Cheios de carimbos nos passaportes, a narrativa alterna assim entre flashbacks do passado de Poppy e Alex e o presente, onde, na realidade, as coisas não estão lá muito favoráveis. Acontece que na última viagem que fizeram juntos, à Toscana, algo de estranho aconteceu, e os dois melhores amigos deixaram de se falar durante dois anos. No entanto, Poppy está agora determinada a reconciliar-se com Alex, e parte numa viagem até Barcelona para estar presente no casamento do irmão mais novo do melhor amigo.

Desta forma, o equilíbrio cuidadoso da amizade entre Poppy e Alex é posto à prova quando começam a questionar aquilo que sempre foi óbvio para toda a gente: será que podem mesmo ser o par romântico perfeito? A verdade é que eles podem não vê-lo, mas toda a gente à sua volta percebeu isso demasiado rápido, e são eles que vão ajudar o espectador a entender o possível romance entre a escritora de viagens e de espírito livre e o nervoso professor.

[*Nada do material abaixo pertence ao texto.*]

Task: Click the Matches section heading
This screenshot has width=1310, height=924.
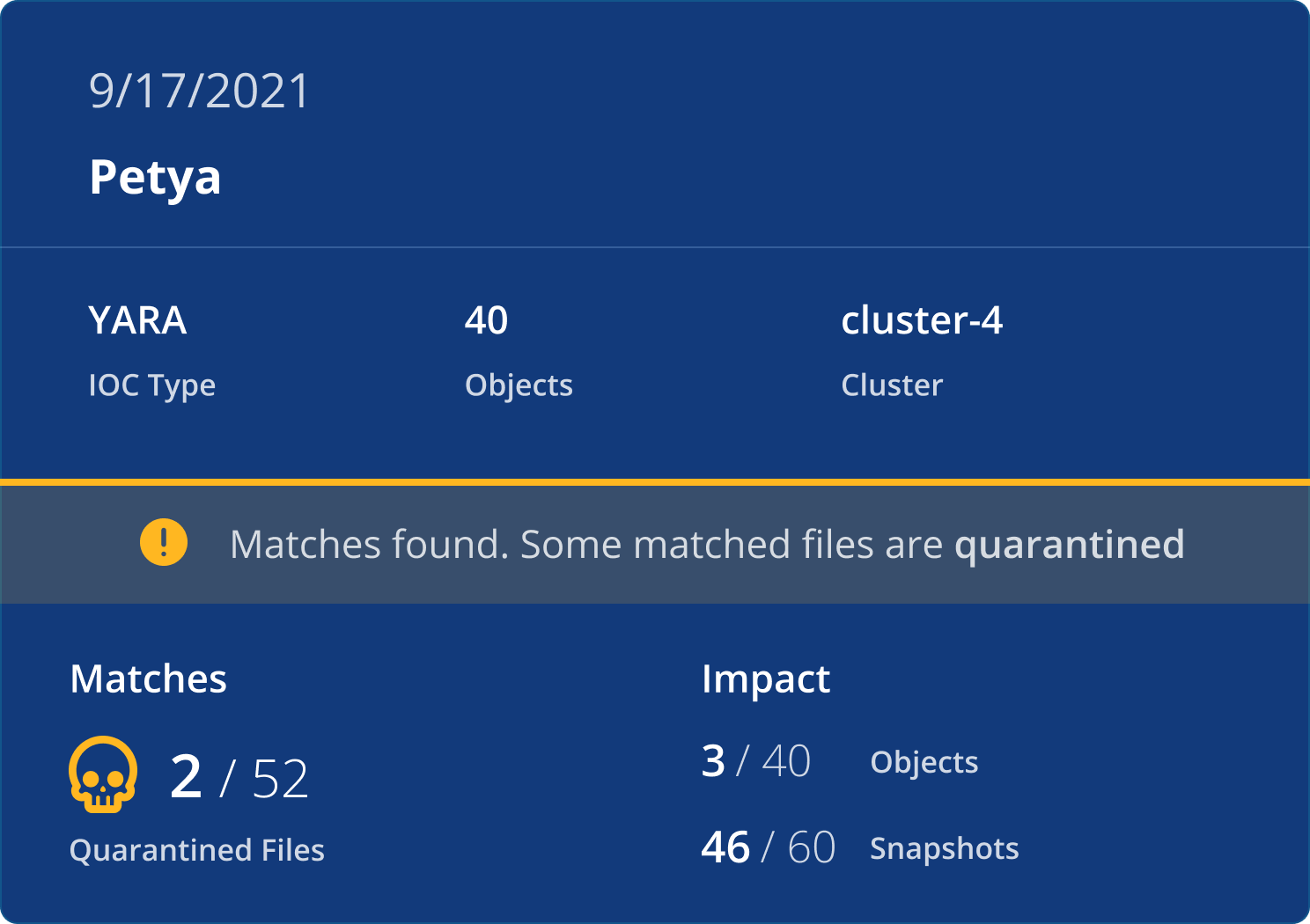Action: tap(148, 679)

Espreite as fotos do filme.

Mas parece que, apesar de o filme estar a ter bons números na Netflix, uma vez que está em primeiro no top, os internautas não estão a adorar a narrativa. Isto porque, ao que tudo indica, várias partes importantes do livro foram deixadas de fora, e mesmo alguns pequenos detalhes foram modificados e nada têm que ver com o que Emily Henry escreveu. Isto está a fazer com que muitos sintam que “Pessoas que Conhecemos nas Férias” não é uma adaptação fiel, e sim apenas com algumas cenas baseadas na história.

Uma das maiores mudanças (spoiler alert a partir daqui, para quem não leu o livro nem viu o filme) foi o facto de não terem colocado na produção a parte em que se sabe que Alex fez uma vasectomia, tudo por causa do medo de Poppy de engravidar. “Li o livro há anos e odiei que tenham tirado toda a história de a Poppy não querer filhos e de o Alex fazer uma vasectomia sem que ela tivesse que pedir, era uma parte essencial” é apenas um dos comentários, porque muitos mais foram deixados no X (antigo Twitter) deste género. 

Além disso, outros detalhes importantes foram ignorados, como o facto “de Poppy já não gostar de escrever sobre viagens” ou ainda as mensagens trocadas no Tinder. “As conversas sobre a vasectomia, o engate do Tinder, o reencontro com o Jason, o desejo mútuo de bem-estar. Eles roubaram-nos de tanta coisa que estava no livro que duvido mesmo que o livro seja uma adaptação do livro”, lê-se no X. Assim, muitos internautas assumem que prefeririam que “Pessoas que Conhecemos nas Férias” fosse uma série e não um filme, de forma a homenagear tudo o que se passou na obra.